- [EXERCISE GOAL]
Every entry must appear in the output exactly as it does here.
▼
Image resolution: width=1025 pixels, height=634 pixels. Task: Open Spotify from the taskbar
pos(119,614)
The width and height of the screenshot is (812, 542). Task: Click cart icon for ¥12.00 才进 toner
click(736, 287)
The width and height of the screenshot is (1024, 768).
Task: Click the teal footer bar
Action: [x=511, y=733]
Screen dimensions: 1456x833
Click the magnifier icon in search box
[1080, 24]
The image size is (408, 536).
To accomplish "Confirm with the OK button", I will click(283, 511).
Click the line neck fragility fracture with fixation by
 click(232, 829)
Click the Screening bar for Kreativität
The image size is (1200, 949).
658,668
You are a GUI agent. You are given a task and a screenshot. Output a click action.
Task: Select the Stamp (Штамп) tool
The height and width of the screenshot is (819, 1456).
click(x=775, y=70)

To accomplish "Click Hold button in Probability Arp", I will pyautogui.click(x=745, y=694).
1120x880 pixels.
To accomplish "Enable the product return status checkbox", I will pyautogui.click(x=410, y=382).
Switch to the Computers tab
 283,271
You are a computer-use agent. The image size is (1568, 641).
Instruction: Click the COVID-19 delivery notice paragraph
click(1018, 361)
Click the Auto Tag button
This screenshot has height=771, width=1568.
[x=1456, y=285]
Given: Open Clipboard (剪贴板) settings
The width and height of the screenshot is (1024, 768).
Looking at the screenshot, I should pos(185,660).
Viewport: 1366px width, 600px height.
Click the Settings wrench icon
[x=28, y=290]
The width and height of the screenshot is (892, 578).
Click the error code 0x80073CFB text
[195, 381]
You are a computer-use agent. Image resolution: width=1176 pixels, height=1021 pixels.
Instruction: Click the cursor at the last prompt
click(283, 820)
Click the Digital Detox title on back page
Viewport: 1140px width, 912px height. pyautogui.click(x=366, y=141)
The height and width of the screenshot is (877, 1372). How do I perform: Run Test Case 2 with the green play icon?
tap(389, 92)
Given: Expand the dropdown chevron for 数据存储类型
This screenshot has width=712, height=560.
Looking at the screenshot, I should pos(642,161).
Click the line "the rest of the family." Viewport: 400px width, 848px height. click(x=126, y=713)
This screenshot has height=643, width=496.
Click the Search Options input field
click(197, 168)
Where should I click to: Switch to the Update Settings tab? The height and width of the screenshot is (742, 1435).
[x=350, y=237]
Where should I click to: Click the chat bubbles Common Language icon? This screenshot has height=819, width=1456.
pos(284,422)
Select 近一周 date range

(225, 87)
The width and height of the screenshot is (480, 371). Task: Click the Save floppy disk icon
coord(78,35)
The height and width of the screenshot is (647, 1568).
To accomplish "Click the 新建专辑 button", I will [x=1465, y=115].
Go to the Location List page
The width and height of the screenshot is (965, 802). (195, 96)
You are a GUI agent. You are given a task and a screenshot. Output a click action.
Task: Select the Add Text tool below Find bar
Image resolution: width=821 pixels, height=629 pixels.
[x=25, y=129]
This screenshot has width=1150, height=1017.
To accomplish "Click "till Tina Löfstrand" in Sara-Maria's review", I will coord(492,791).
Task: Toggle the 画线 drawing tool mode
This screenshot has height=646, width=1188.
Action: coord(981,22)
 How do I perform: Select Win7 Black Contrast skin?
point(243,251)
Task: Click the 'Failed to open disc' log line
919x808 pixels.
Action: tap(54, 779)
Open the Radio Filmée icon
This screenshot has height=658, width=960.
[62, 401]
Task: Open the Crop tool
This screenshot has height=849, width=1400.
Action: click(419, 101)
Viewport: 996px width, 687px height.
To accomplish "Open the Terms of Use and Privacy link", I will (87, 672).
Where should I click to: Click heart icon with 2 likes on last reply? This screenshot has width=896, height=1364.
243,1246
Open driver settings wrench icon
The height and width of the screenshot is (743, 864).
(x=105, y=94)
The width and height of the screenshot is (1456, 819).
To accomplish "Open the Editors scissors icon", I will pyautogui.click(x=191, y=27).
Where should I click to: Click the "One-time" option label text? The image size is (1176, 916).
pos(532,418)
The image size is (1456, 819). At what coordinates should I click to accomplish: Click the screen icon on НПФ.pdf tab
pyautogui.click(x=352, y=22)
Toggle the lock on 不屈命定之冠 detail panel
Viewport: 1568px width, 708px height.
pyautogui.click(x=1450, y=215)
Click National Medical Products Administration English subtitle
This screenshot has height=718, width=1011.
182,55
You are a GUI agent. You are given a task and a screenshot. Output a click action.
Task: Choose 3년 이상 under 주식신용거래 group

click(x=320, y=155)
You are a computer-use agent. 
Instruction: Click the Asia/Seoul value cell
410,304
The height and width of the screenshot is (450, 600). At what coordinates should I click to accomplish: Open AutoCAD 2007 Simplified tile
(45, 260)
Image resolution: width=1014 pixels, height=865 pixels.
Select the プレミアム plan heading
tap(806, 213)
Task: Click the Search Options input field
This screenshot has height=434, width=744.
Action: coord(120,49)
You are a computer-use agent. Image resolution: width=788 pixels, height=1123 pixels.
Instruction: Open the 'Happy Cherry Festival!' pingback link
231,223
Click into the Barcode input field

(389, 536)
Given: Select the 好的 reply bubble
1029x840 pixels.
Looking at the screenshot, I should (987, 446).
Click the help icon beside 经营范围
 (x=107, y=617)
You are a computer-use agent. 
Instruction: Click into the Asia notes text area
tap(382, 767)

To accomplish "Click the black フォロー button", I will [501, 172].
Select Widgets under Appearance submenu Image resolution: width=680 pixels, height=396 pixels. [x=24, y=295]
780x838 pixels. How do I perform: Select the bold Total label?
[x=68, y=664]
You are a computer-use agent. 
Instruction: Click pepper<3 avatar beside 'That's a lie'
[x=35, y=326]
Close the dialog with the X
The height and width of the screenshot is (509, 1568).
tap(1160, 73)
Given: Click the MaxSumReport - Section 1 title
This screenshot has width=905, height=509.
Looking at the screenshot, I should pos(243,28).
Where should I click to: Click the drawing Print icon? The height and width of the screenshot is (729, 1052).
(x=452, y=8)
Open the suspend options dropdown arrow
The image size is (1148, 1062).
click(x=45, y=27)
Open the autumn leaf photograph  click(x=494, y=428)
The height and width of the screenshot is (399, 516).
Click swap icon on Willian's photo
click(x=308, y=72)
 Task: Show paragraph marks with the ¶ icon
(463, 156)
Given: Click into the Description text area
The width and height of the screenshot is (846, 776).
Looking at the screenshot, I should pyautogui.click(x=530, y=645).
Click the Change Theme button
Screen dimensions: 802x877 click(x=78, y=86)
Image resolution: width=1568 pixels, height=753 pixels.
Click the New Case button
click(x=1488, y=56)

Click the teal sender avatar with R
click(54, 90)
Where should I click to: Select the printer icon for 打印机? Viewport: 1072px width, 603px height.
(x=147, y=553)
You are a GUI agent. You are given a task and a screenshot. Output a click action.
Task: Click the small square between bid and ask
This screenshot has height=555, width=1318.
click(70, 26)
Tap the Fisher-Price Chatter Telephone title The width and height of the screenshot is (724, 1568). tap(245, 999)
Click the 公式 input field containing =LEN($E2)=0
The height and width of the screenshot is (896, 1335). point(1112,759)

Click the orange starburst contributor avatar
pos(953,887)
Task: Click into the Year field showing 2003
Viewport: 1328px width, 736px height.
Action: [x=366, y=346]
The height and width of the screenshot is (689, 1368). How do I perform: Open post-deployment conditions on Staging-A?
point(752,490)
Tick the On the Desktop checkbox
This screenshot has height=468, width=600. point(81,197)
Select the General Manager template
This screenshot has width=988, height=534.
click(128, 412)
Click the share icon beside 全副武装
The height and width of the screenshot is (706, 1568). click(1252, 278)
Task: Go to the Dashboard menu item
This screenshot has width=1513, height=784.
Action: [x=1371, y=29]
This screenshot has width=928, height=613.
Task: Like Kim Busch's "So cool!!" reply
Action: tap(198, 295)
▲
- [EXERCISE OUTPUT]
Image resolution: width=1025 pixels, height=634 pixels. Task: Open Spotify from the taskbar
pos(119,614)
The width and height of the screenshot is (812, 542). Task: Click cart icon for ¥12.00 才进 toner
click(736, 287)
The width and height of the screenshot is (1024, 768).
Task: Click the teal footer bar
Action: [x=511, y=733]
Screen dimensions: 1456x833
Click the magnifier icon in search box
[1080, 24]
The image size is (408, 536).
To accomplish "Confirm with the OK button", I will click(283, 511).
Click the line neck fragility fracture with fixation by
 click(232, 829)
Click the Screening bar for Kreativität
The image size is (1200, 949).
658,668
You are a GUI agent. You are given a task and a screenshot. Output a click action.
Task: Select the Stamp (Штамп) tool
The height and width of the screenshot is (819, 1456).
click(x=775, y=70)

To accomplish "Click Hold button in Probability Arp", I will pyautogui.click(x=745, y=694).
1120x880 pixels.
To accomplish "Enable the product return status checkbox", I will pyautogui.click(x=410, y=382).
Switch to the Computers tab
 283,271
You are a computer-use agent. The image size is (1568, 641).
Instruction: Click the COVID-19 delivery notice paragraph
click(1018, 361)
Click the Auto Tag button
This screenshot has height=771, width=1568.
[x=1456, y=285]
Given: Open Clipboard (剪贴板) settings
The width and height of the screenshot is (1024, 768).
Looking at the screenshot, I should pos(185,660).
Viewport: 1366px width, 600px height.
Click the Settings wrench icon
[x=28, y=290]
The width and height of the screenshot is (892, 578).
Click the error code 0x80073CFB text
[195, 381]
You are a computer-use agent. Image resolution: width=1176 pixels, height=1021 pixels.
Instruction: Click the cursor at the last prompt
click(283, 820)
Click the Digital Detox title on back page
Viewport: 1140px width, 912px height. pyautogui.click(x=366, y=141)
The height and width of the screenshot is (877, 1372). How do I perform: Run Test Case 2 with the green play icon?
tap(389, 92)
Given: Expand the dropdown chevron for 数据存储类型
This screenshot has width=712, height=560.
Looking at the screenshot, I should pos(642,161).
Click the line "the rest of the family." Viewport: 400px width, 848px height. click(x=126, y=713)
This screenshot has height=643, width=496.
Click the Search Options input field
click(197, 168)
Where should I click to: Switch to the Update Settings tab? The height and width of the screenshot is (742, 1435).
[x=350, y=237]
Where should I click to: Click the chat bubbles Common Language icon? This screenshot has height=819, width=1456.
pos(284,422)
Select 近一周 date range

(225, 87)
The width and height of the screenshot is (480, 371). Task: Click the Save floppy disk icon
coord(78,35)
The height and width of the screenshot is (647, 1568).
To accomplish "Click the 新建专辑 button", I will [x=1465, y=115].
Go to the Location List page
The width and height of the screenshot is (965, 802). (195, 96)
You are a GUI agent. You are given a task and a screenshot. Output a click action.
Task: Select the Add Text tool below Find bar
Image resolution: width=821 pixels, height=629 pixels.
[x=25, y=129]
This screenshot has width=1150, height=1017.
To accomplish "Click "till Tina Löfstrand" in Sara-Maria's review", I will coord(492,791).
Task: Toggle the 画线 drawing tool mode
This screenshot has height=646, width=1188.
Action: coord(981,22)
 How do I perform: Select Win7 Black Contrast skin?
point(243,251)
Task: Click the 'Failed to open disc' log line
919x808 pixels.
Action: tap(54, 779)
Open the Radio Filmée icon
This screenshot has height=658, width=960.
[62, 401]
Task: Open the Crop tool
This screenshot has height=849, width=1400.
Action: click(419, 101)
Viewport: 996px width, 687px height.
To accomplish "Open the Terms of Use and Privacy link", I will (87, 672).
Where should I click to: Click heart icon with 2 likes on last reply? This screenshot has width=896, height=1364.
243,1246
Open driver settings wrench icon
The height and width of the screenshot is (743, 864).
(x=105, y=94)
The width and height of the screenshot is (1456, 819).
To accomplish "Open the Editors scissors icon", I will pyautogui.click(x=191, y=27).
Where should I click to: Click the "One-time" option label text? The image size is (1176, 916).
pos(532,418)
The image size is (1456, 819). At what coordinates should I click to accomplish: Click the screen icon on НПФ.pdf tab
pyautogui.click(x=352, y=22)
Toggle the lock on 不屈命定之冠 detail panel
Viewport: 1568px width, 708px height.
pyautogui.click(x=1450, y=215)
Click National Medical Products Administration English subtitle
This screenshot has height=718, width=1011.
182,55
You are a GUI agent. You are given a task and a screenshot. Output a click action.
Task: Choose 3년 이상 under 주식신용거래 group

click(x=320, y=155)
You are a computer-use agent. 
Instruction: Click the Asia/Seoul value cell
410,304
The height and width of the screenshot is (450, 600). At what coordinates should I click to accomplish: Open AutoCAD 2007 Simplified tile
(45, 260)
Image resolution: width=1014 pixels, height=865 pixels.
Select the プレミアム plan heading
tap(806, 213)
Task: Click the Search Options input field
This screenshot has height=434, width=744.
Action: coord(120,49)
You are a computer-use agent. Image resolution: width=788 pixels, height=1123 pixels.
Instruction: Open the 'Happy Cherry Festival!' pingback link
231,223
Click into the Barcode input field

(389, 536)
Given: Select the 好的 reply bubble
1029x840 pixels.
Looking at the screenshot, I should (987, 446).
Click the help icon beside 经营范围
 (x=107, y=617)
You are a computer-use agent. 
Instruction: Click into the Asia notes text area
tap(382, 767)

To accomplish "Click the black フォロー button", I will [501, 172].
Select Widgets under Appearance submenu Image resolution: width=680 pixels, height=396 pixels. [x=24, y=295]
780x838 pixels. How do I perform: Select the bold Total label?
[x=68, y=664]
You are a computer-use agent. 
Instruction: Click pepper<3 avatar beside 'That's a lie'
[x=35, y=326]
Close the dialog with the X
The height and width of the screenshot is (509, 1568).
tap(1160, 73)
Given: Click the MaxSumReport - Section 1 title
This screenshot has width=905, height=509.
Looking at the screenshot, I should pos(243,28).
Where should I click to: Click the drawing Print icon? The height and width of the screenshot is (729, 1052).
(x=452, y=8)
Open the suspend options dropdown arrow
The image size is (1148, 1062).
click(x=45, y=27)
Open the autumn leaf photograph  click(x=494, y=428)
The height and width of the screenshot is (399, 516).
Click swap icon on Willian's photo
click(x=308, y=72)
 Task: Show paragraph marks with the ¶ icon
(463, 156)
Given: Click into the Description text area
The width and height of the screenshot is (846, 776).
Looking at the screenshot, I should pyautogui.click(x=530, y=645).
Click the Change Theme button
Screen dimensions: 802x877 click(x=78, y=86)
Image resolution: width=1568 pixels, height=753 pixels.
Click the New Case button
click(x=1488, y=56)

Click the teal sender avatar with R
click(54, 90)
Where should I click to: Select the printer icon for 打印机? Viewport: 1072px width, 603px height.
(x=147, y=553)
You are a GUI agent. You are given a task and a screenshot. Output a click action.
Task: Click the small square between bid and ask
This screenshot has height=555, width=1318.
click(70, 26)
Tap the Fisher-Price Chatter Telephone title The width and height of the screenshot is (724, 1568). tap(245, 999)
Click the 公式 input field containing =LEN($E2)=0
The height and width of the screenshot is (896, 1335). point(1112,759)

Click the orange starburst contributor avatar
pos(953,887)
Task: Click into the Year field showing 2003
Viewport: 1328px width, 736px height.
Action: [x=366, y=346]
The height and width of the screenshot is (689, 1368). How do I perform: Open post-deployment conditions on Staging-A?
point(752,490)
Tick the On the Desktop checkbox
This screenshot has height=468, width=600. point(81,197)
Select the General Manager template
This screenshot has width=988, height=534.
click(128, 412)
Click the share icon beside 全副武装
The height and width of the screenshot is (706, 1568). click(1252, 278)
Task: Go to the Dashboard menu item
This screenshot has width=1513, height=784.
Action: [x=1371, y=29]
This screenshot has width=928, height=613.
Task: Like Kim Busch's "So cool!!" reply
Action: tap(198, 295)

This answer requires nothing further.